Часть ДВАДЦАТЬ СЕДЬМАЯ Глава 1Ряд последующих дней я занимался самопросвещением. Меня интересовало, в какой степени может раздолбать планету огромная и мощная организация типа роксентеровской «колесницы Джаггернаута». Меня переполнило чувство восхищения. Неудивительно, что Ломбар так усердствовал, изучая Роксентера! Я делал выписки где только возможно, намереваясь послать их с волтарианской почтой и снискать расположение своего шефа. Да, на Земле многие технологии примитивны и неэффективны, но система организации Роксентера на многие световые годы опережала любые ей подобные в исследованном космосе. За пять поколений дьявольской ловкости ее хозяев она стала тем, чем была сегодня — колоссом! «Планетой» на планете, пляшущей под дудку одного душевнобольного человека! Блестяще! В сравнении с этим Хеллер был жалким ничтожеством! И я погребу его под лавиной роксентеровской ярости!
Стоило мне выйти из храма самопоклонения Роксентера и вступить снова в кабинет Мисс «Вселенная», как ярость — к счастью, ее, а не Роксентера — обрушилась на меня.
— (…)! — выругалась она, вскинув красивую головку. — Уже пять часов! Мне давно пора быть в клинике на аборте! И стоило так долго тянуть время!
Дисциплина, жесткие графики! Вот что нужно, чтобы создать великую империю!
— Расстегивай же, черт побери, рубашку! — приказала она.
Она стояла уже в пальто и шляпе, яростно роясь в столе, разбрасывая повсюду вещи. — Куда же запропастился этот чертов штамп?
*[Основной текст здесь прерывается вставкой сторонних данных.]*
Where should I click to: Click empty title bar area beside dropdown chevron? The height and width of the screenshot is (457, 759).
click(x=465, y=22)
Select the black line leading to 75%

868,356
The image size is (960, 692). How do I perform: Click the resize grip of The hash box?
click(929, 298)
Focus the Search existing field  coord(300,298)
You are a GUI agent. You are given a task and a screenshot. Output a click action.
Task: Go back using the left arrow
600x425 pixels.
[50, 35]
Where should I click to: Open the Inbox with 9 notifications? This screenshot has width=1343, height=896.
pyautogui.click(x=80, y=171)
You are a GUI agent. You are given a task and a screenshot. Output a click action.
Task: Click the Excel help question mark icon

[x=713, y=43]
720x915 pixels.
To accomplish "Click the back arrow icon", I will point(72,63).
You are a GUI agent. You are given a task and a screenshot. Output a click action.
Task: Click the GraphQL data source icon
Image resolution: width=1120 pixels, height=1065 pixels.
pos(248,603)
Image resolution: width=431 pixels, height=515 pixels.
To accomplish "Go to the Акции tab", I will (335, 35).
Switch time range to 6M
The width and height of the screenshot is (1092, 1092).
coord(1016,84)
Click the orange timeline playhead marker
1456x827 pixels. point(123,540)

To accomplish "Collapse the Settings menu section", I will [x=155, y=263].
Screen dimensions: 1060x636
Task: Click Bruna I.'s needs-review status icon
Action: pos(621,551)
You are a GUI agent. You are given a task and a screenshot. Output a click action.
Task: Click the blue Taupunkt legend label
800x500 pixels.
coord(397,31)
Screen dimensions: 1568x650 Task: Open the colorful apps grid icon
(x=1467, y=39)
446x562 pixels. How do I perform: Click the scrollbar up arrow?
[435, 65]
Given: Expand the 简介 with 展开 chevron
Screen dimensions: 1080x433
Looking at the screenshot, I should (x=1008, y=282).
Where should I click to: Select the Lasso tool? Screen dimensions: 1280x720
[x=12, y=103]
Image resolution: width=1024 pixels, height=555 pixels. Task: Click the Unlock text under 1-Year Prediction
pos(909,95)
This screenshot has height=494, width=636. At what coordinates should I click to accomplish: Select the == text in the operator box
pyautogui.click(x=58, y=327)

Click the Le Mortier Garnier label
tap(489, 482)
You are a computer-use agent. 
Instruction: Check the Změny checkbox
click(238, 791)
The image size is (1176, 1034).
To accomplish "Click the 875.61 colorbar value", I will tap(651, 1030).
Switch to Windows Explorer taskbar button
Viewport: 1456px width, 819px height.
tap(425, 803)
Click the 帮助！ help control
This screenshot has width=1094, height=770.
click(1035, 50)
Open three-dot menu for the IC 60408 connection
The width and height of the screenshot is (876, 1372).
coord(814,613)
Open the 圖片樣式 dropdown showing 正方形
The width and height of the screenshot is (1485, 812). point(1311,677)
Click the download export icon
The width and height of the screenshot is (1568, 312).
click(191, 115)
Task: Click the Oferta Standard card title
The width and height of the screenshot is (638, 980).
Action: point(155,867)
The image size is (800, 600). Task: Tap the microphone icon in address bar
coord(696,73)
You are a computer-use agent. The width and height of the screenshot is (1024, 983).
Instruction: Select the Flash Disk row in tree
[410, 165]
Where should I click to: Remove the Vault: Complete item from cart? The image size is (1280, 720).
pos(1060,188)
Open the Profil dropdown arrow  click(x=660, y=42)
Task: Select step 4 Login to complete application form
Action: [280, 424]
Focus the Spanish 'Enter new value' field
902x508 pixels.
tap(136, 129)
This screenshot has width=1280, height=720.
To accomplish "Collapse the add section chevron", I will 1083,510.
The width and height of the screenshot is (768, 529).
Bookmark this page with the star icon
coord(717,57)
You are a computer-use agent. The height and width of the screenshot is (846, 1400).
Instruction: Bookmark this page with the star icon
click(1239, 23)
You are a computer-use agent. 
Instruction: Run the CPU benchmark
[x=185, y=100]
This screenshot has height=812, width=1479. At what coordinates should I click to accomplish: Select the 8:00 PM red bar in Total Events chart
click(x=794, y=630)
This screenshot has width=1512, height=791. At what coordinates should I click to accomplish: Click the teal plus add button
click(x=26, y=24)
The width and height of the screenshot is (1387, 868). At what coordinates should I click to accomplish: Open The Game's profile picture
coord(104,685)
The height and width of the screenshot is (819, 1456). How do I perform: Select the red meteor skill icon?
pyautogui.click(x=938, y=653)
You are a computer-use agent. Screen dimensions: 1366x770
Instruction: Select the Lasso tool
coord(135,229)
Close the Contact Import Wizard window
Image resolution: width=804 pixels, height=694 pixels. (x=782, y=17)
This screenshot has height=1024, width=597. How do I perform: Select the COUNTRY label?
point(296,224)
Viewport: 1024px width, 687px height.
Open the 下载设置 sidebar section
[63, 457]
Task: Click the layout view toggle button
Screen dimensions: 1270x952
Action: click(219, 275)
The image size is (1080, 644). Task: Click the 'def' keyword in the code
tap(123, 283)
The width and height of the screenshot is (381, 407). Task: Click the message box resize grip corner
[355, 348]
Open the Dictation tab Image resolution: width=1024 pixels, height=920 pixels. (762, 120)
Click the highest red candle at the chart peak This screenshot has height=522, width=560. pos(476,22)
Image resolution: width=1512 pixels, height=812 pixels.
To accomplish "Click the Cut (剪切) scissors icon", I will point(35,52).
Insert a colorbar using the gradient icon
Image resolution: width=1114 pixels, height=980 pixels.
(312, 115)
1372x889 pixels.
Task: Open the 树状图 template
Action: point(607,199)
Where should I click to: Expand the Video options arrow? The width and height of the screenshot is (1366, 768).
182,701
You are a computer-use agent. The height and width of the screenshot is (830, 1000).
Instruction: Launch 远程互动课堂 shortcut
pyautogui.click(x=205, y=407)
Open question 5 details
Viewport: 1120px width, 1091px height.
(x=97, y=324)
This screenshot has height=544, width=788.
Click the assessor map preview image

Я расстегнул рубашку, внимательно присматриваясь ко всем ее движениям. Наконец она нашла то, что искала, под зачерствевшим сандвичем с ореховым маслом. Чтобы так ловко запрятать секретный штамп, нужна большая хитрость! Это был большой диск с ручкой и защелкой. Мисс взяла его и с помощью сложенного обрезка бумаги стала сердито толкать подвижной шрифт на диске. Я смог прочесть установленную сю надпись; «ШПИЁН СЕМЕЙСТВА РОКСЕНТЕРОВ». Следовала дата и место для инициалов. Как экономно!
Она стала надвигаться на меня так стремительно и яростно, что на секунду я встревожился. Ее палец лежал на защелке.
— Ты уверена, — заговорил я, — что слово «шпион» пишется через «ё», а не через «о»?
— Ты что, кодам не веришь?! — рявкнула она на меня. — Когда вон та световая панель, — она жестом указала на сигнальное табло в стене, — вспыхивает двенадцатью точками, он хочет сказать: «Приведен к присяге при вступлении в должность семейного шпиёна». Ты, парень, не очень-то многого достигнешь, если станешь поправлять ЕГО! Подыми-ка свою чертову рубаху — она мне мешает!
Ну что я мог сделать? Код есть код. Я распахнул рубашку пошире — и она пришлепнула штамп к моей голой груди, отпустив защелку. Меня ужалила боль! Она схватила со стола странного вида иглу и, крепко прикусив зубами язык в углу рта, глубоко сосредоточившись, выколола на моей груди инициалы — должно быть, свои собственные. Отступив назад, она бросила иглу на вешалку для пальто. Я опустил взгляд на свою грудь.
На ней ничего не было!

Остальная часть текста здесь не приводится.